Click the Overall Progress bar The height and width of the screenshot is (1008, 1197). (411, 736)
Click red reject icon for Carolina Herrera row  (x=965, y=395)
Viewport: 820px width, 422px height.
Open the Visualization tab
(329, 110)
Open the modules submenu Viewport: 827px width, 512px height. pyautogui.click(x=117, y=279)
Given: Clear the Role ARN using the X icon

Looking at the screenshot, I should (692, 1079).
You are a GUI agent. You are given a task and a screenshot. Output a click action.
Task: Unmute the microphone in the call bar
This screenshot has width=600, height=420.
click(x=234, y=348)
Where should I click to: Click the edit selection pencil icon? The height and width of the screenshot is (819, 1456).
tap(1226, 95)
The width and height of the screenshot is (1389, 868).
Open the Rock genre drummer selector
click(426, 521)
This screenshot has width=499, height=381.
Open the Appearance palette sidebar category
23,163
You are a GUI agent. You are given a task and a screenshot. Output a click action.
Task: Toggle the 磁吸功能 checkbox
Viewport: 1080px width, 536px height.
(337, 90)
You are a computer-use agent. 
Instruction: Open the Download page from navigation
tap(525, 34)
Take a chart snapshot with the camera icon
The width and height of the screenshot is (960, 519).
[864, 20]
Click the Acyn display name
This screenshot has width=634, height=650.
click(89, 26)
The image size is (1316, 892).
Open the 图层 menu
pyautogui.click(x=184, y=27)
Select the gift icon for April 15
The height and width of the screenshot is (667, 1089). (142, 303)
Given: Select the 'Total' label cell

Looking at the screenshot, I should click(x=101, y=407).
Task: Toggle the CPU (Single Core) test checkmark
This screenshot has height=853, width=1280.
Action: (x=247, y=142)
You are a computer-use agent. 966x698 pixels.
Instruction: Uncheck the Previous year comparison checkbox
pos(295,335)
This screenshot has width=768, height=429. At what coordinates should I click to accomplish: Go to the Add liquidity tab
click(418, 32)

- - - - -

**YOUR INSTRUCTIONS:** Set down the line holding "This screenshot has width=600, height=420." and all later lines through the last one in the material above, exactly, and no other lines.

**ANSWER TO THIS EXERCISE:**
This screenshot has width=600, height=420.
click(x=234, y=348)
Where should I click to: Click the edit selection pencil icon? The height and width of the screenshot is (819, 1456).
tap(1226, 95)
The width and height of the screenshot is (1389, 868).
Open the Rock genre drummer selector
click(426, 521)
This screenshot has width=499, height=381.
Open the Appearance palette sidebar category
23,163
You are a GUI agent. You are given a task and a screenshot. Output a click action.
Task: Toggle the 磁吸功能 checkbox
Viewport: 1080px width, 536px height.
(337, 90)
You are a computer-use agent. 
Instruction: Open the Download page from navigation
tap(525, 34)
Take a chart snapshot with the camera icon
The width and height of the screenshot is (960, 519).
[864, 20]
Click the Acyn display name
This screenshot has width=634, height=650.
click(89, 26)
The image size is (1316, 892).
Open the 图层 menu
pyautogui.click(x=184, y=27)
Select the gift icon for April 15
The height and width of the screenshot is (667, 1089). (142, 303)
Given: Select the 'Total' label cell

Looking at the screenshot, I should click(x=101, y=407).
Task: Toggle the CPU (Single Core) test checkmark
This screenshot has height=853, width=1280.
Action: (x=247, y=142)
You are a computer-use agent. 966x698 pixels.
Instruction: Uncheck the Previous year comparison checkbox
pos(295,335)
This screenshot has width=768, height=429. At what coordinates should I click to accomplish: Go to the Add liquidity tab
click(418, 32)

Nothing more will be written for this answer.